→ **Directions**
Reproduce exactly the line that contains "The height and width of the screenshot is (432, 924)." and all lines that follow it in the records below, ending with the last one.

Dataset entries
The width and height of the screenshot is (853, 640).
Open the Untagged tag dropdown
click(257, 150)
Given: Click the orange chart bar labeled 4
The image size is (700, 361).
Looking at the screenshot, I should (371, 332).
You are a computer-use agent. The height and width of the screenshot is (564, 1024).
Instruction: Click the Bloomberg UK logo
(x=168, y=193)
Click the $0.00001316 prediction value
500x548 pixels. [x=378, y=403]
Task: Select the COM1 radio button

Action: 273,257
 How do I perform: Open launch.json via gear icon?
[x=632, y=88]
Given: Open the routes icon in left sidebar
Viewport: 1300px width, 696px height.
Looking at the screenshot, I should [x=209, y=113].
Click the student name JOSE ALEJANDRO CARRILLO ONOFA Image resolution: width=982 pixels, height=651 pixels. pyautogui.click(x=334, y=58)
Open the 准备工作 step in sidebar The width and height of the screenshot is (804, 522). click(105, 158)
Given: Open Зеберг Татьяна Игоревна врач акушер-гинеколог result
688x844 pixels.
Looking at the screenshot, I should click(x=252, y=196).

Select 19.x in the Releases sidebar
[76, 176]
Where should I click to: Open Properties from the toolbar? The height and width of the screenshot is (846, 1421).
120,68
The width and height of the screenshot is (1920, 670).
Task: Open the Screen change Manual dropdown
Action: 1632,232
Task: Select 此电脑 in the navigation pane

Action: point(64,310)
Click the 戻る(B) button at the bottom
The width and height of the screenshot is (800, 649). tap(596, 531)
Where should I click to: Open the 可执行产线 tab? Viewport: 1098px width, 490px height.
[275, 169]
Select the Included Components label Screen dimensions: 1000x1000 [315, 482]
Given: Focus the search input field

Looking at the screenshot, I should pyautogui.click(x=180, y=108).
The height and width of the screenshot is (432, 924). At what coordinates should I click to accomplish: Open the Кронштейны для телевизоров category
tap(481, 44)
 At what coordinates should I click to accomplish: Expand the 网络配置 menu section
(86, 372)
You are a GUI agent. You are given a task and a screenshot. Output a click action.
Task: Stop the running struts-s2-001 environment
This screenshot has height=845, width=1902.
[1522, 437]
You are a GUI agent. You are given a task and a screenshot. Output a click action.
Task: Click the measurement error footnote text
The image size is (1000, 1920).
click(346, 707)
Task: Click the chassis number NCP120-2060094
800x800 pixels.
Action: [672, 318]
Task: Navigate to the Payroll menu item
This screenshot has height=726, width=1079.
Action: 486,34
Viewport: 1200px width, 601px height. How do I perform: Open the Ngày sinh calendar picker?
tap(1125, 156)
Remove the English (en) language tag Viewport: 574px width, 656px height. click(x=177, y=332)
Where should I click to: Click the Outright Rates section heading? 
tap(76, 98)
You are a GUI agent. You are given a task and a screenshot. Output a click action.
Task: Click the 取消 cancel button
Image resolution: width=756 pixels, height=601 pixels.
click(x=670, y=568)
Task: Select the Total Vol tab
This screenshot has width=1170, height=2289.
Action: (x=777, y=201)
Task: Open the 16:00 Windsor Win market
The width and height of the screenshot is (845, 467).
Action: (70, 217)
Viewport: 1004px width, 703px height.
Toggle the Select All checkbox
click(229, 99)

→ **Worked solution**
The height and width of the screenshot is (432, 924). At what coordinates should I click to accomplish: Open the Кронштейны для телевизоров category
tap(481, 44)
 At what coordinates should I click to accomplish: Expand the 网络配置 menu section
(86, 372)
You are a GUI agent. You are given a task and a screenshot. Output a click action.
Task: Stop the running struts-s2-001 environment
This screenshot has height=845, width=1902.
[1522, 437]
You are a GUI agent. You are given a task and a screenshot. Output a click action.
Task: Click the measurement error footnote text
The image size is (1000, 1920).
click(346, 707)
Task: Click the chassis number NCP120-2060094
800x800 pixels.
Action: [672, 318]
Task: Navigate to the Payroll menu item
This screenshot has height=726, width=1079.
Action: 486,34
Viewport: 1200px width, 601px height. How do I perform: Open the Ngày sinh calendar picker?
tap(1125, 156)
Remove the English (en) language tag Viewport: 574px width, 656px height. click(x=177, y=332)
Where should I click to: Click the Outright Rates section heading? 
tap(76, 98)
You are a GUI agent. You are given a task and a screenshot. Output a click action.
Task: Click the 取消 cancel button
Image resolution: width=756 pixels, height=601 pixels.
click(x=670, y=568)
Task: Select the Total Vol tab
This screenshot has width=1170, height=2289.
Action: (x=777, y=201)
Task: Open the 16:00 Windsor Win market
The width and height of the screenshot is (845, 467).
Action: (70, 217)
Viewport: 1004px width, 703px height.
Toggle the Select All checkbox
click(229, 99)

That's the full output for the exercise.